EXERCISE DESCRIPTION:
A verbatim copy of the line containing "Image resolution: width=1407, height=2576." and all lines after it, up to and including the final line of the records, is the only acceptable output.

INPUT:
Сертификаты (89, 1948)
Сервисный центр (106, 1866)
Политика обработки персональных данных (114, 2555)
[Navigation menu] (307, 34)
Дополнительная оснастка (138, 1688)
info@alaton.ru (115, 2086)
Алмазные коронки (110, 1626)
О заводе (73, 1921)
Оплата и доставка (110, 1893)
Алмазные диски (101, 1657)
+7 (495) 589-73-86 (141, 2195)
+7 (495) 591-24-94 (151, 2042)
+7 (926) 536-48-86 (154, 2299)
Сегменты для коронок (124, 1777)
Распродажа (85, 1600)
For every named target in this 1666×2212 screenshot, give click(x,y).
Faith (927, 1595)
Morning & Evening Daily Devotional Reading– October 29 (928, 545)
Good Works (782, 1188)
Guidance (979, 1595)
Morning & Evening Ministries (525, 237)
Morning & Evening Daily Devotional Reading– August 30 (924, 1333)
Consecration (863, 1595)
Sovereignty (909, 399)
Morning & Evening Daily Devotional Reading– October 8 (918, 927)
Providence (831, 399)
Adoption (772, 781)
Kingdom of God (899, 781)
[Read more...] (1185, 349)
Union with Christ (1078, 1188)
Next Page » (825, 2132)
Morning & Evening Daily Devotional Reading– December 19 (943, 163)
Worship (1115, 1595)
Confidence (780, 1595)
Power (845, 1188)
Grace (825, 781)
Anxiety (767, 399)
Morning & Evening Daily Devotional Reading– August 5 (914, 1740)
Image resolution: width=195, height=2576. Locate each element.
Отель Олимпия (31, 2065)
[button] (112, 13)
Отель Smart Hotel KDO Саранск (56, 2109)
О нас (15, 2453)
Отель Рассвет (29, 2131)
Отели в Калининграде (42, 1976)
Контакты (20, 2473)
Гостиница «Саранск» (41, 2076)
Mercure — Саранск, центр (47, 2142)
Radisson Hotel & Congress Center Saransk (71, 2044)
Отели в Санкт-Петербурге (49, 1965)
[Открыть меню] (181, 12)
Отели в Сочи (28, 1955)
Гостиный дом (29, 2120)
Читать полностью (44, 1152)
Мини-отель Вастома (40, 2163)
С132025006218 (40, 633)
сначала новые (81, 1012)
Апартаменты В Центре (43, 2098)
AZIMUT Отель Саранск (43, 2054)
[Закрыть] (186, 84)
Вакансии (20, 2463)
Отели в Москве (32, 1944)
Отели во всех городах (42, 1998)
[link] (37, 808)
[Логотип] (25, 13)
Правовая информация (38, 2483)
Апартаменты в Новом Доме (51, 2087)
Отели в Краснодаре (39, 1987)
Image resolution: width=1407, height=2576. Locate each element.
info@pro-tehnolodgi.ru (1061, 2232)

TASK OUTPUT:
Image resolution: width=1407, height=2576. Locate each element.
info@pro-tehnolodgi.ru (1061, 2232)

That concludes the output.